§ RECORDS FOR THE TASK
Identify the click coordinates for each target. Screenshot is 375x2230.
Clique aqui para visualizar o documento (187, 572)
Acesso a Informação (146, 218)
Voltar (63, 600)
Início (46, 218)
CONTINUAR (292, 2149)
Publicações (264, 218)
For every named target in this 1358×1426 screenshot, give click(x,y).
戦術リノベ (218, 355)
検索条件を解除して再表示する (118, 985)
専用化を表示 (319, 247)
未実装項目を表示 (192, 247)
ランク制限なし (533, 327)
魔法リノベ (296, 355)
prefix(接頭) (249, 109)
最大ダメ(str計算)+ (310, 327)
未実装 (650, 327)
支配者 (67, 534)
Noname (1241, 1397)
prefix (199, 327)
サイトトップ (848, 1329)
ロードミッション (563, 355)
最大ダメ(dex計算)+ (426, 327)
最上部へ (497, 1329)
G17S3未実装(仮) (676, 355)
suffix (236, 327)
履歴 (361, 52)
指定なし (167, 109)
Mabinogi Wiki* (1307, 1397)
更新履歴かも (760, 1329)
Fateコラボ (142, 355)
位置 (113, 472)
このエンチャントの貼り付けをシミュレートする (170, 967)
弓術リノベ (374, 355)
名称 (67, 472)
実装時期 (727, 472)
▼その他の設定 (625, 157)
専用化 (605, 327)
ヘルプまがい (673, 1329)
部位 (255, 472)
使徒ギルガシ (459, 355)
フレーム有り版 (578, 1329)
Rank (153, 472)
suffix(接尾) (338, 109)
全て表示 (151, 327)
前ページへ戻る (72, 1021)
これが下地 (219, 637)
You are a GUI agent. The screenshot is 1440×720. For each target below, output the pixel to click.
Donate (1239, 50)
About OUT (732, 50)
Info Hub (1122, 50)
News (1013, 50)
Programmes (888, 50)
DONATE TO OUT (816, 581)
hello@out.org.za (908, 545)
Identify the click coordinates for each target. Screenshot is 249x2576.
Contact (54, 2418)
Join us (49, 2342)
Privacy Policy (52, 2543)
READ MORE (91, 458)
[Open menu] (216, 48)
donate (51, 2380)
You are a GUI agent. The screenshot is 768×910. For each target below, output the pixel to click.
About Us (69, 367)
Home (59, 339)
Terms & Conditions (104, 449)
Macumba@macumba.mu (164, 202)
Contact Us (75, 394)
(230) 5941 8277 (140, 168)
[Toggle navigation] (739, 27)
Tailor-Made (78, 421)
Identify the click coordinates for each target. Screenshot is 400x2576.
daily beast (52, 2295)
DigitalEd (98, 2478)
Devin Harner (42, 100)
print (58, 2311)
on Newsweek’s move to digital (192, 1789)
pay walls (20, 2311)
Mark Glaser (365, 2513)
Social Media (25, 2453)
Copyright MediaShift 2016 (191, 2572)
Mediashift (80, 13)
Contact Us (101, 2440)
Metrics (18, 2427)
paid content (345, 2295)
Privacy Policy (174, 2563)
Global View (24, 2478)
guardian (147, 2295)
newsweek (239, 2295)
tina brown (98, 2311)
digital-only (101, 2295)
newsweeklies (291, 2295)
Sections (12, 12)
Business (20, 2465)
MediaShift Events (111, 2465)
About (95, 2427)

§ PROBLEM REQUIREMENTS
Format every line of the data above as a JSON list of strings, with one string per line and blank lines omitted.

§ EXERCISE RESPONSE
[
  "Identify the click coordinates for each target. Screenshot is 375x2230.",
  "Clique aqui para visualizar o documento (187, 572)",
  "Acesso a Informação (146, 218)",
  "Voltar (63, 600)",
  "Início (46, 218)",
  "CONTINUAR (292, 2149)",
  "Publicações (264, 218)",
  "For every named target in this 1358×1426 screenshot, give click(x,y).",
  "戦術リノベ (218, 355)",
  "検索条件を解除して再表示する (118, 985)",
  "専用化を表示 (319, 247)",
  "未実装項目を表示 (192, 247)",
  "ランク制限なし (533, 327)",
  "魔法リノベ (296, 355)",
  "prefix(接頭) (249, 109)",
  "最大ダメ(str計算)+ (310, 327)",
  "未実装 (650, 327)",
  "支配者 (67, 534)",
  "Noname (1241, 1397)",
  "prefix (199, 327)",
  "サイトトップ (848, 1329)",
  "ロードミッション (563, 355)",
  "最大ダメ(dex計算)+ (426, 327)",
  "最上部へ (497, 1329)",
  "G17S3未実装(仮) (676, 355)",
  "suffix (236, 327)",
  "履歴 (361, 52)",
  "指定なし (167, 109)",
  "Mabinogi Wiki* (1307, 1397)",
  "更新履歴かも (760, 1329)",
  "Fateコラボ (142, 355)",
  "位置 (113, 472)",
  "このエンチャントの貼り付けをシミュレートする (170, 967)",
  "弓術リノベ (374, 355)",
  "名称 (67, 472)",
  "実装時期 (727, 472)",
  "▼その他の設定 (625, 157)",
  "専用化 (605, 327)",
  "ヘルプまがい (673, 1329)",
  "部位 (255, 472)",
  "使徒ギルガシ (459, 355)",
  "フレーム有り版 (578, 1329)",
  "Rank (153, 472)",
  "suffix(接尾) (338, 109)",
  "全て表示 (151, 327)",
  "前ページへ戻る (72, 1021)",
  "これが下地 (219, 637)",
  "You are a GUI agent. The screenshot is 1440×720. For each target below, output the pixel to click.",
  "Donate (1239, 50)",
  "About OUT (732, 50)",
  "Info Hub (1122, 50)",
  "News (1013, 50)",
  "Programmes (888, 50)",
  "DONATE TO OUT (816, 581)",
  "hello@out.org.za (908, 545)",
  "Identify the click coordinates for each target. Screenshot is 249x2576.",
  "Contact (54, 2418)",
  "Join us (49, 2342)",
  "Privacy Policy (52, 2543)",
  "READ MORE (91, 458)",
  "[Open menu] (216, 48)",
  "donate (51, 2380)",
  "You are a GUI agent. The screenshot is 768×910. For each target below, output the pixel to click.",
  "About Us (69, 367)",
  "Home (59, 339)",
  "Terms & Conditions (104, 449)",
  "Macumba@macumba.mu (164, 202)",
  "Contact Us (75, 394)",
  "(230) 5941 8277 (140, 168)",
  "[Toggle navigation] (739, 27)",
  "Tailor-Made (78, 421)",
  "Identify the click coordinates for each target. Screenshot is 400x2576.",
  "daily beast (52, 2295)",
  "DigitalEd (98, 2478)",
  "Devin Harner (42, 100)",
  "print (58, 2311)",
  "on Newsweek’s move to digital (192, 1789)",
  "pay walls (20, 2311)",
  "Mark Glaser (365, 2513)",
  "Social Media (25, 2453)",
  "Copyright MediaShift 2016 (191, 2572)",
  "Mediashift (80, 13)",
  "Contact Us (101, 2440)",
  "Metrics (18, 2427)",
  "paid content (345, 2295)",
  "Privacy Policy (174, 2563)",
  "Global View (24, 2478)",
  "guardian (147, 2295)",
  "newsweek (239, 2295)",
  "tina brown (98, 2311)",
  "digital-only (101, 2295)",
  "newsweeklies (291, 2295)",
  "Sections (12, 12)",
  "Business (20, 2465)",
  "MediaShift Events (111, 2465)",
  "About (95, 2427)"
]